Task inputs: Begin

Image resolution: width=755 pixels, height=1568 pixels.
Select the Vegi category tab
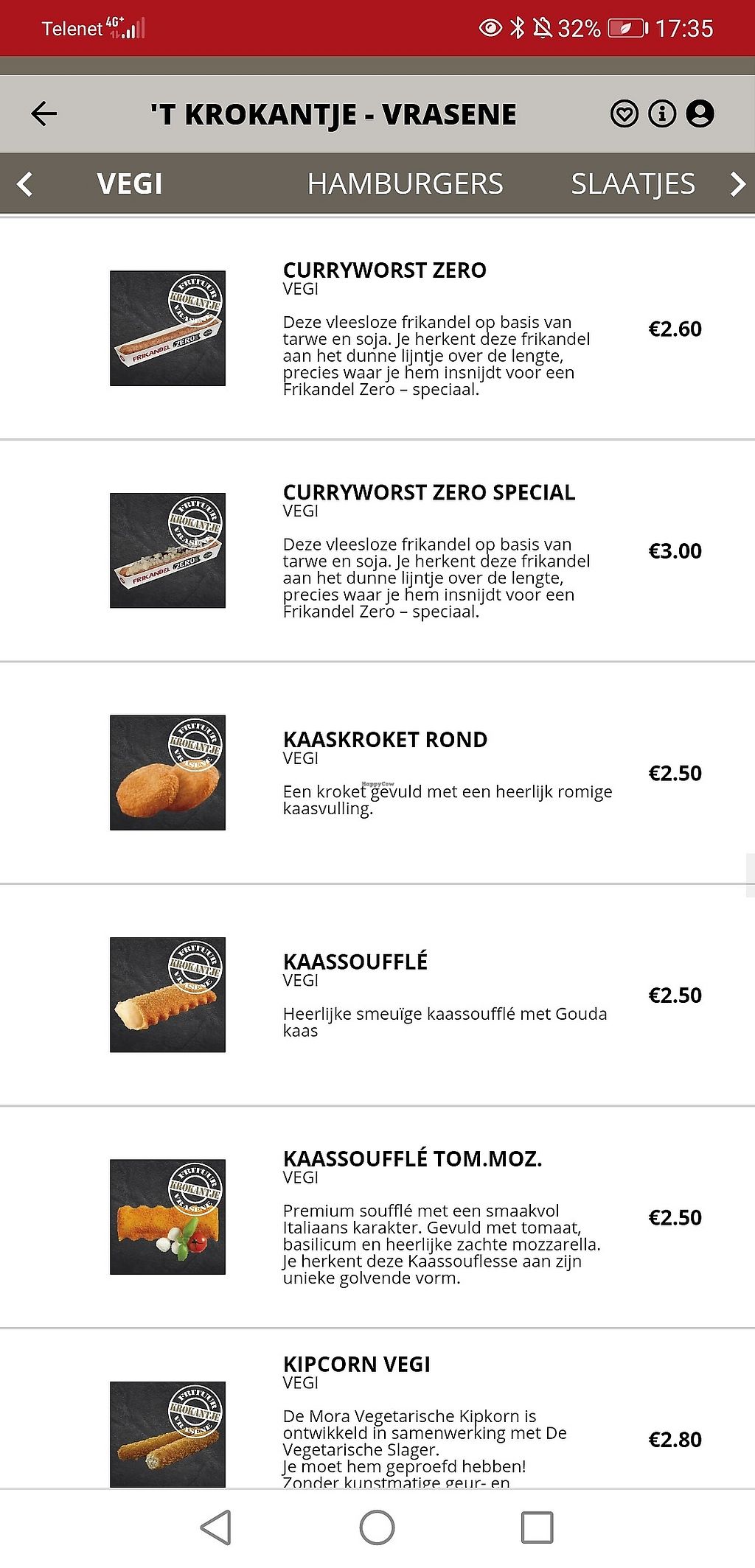(130, 183)
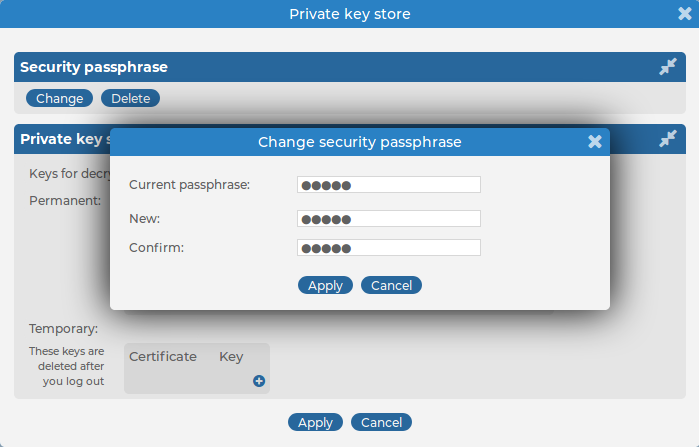Image resolution: width=699 pixels, height=447 pixels.
Task: Close the Private key store window
Action: pos(685,14)
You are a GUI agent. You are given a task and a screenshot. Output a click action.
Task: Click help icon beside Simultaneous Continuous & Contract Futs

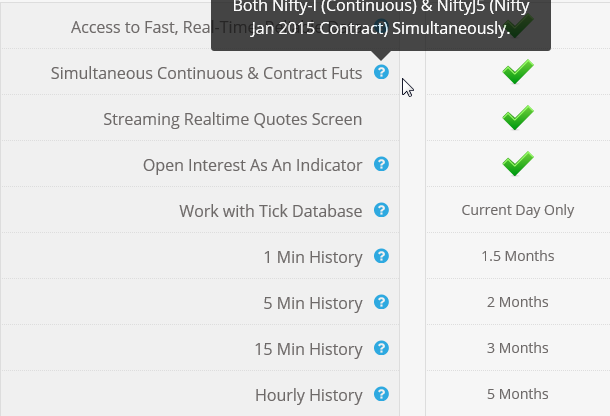tap(381, 72)
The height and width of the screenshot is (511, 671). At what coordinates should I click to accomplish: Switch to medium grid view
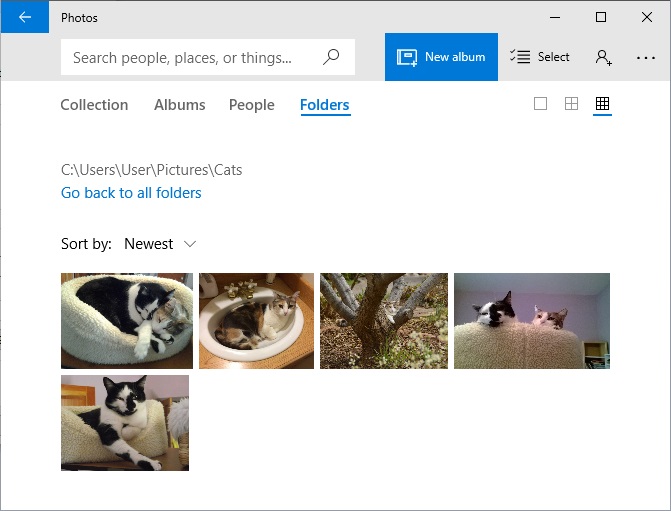click(x=571, y=104)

Task inputs: End

◆ Your goal
Retype all of the material above exactly; the pictures stay out.

◆ Response
Image resolution: width=755 pixels, height=1568 pixels.
Select the Vegi category tab
(130, 183)
Image resolution: width=699 pixels, height=447 pixels.
Task: Close the Private key store window
Action: pos(685,14)
You are a GUI agent. You are given a task and a screenshot. Output a click action.
Task: Click help icon beside Simultaneous Continuous & Contract Futs

tap(381, 72)
The height and width of the screenshot is (511, 671). At what coordinates should I click to accomplish: Switch to medium grid view
click(x=571, y=104)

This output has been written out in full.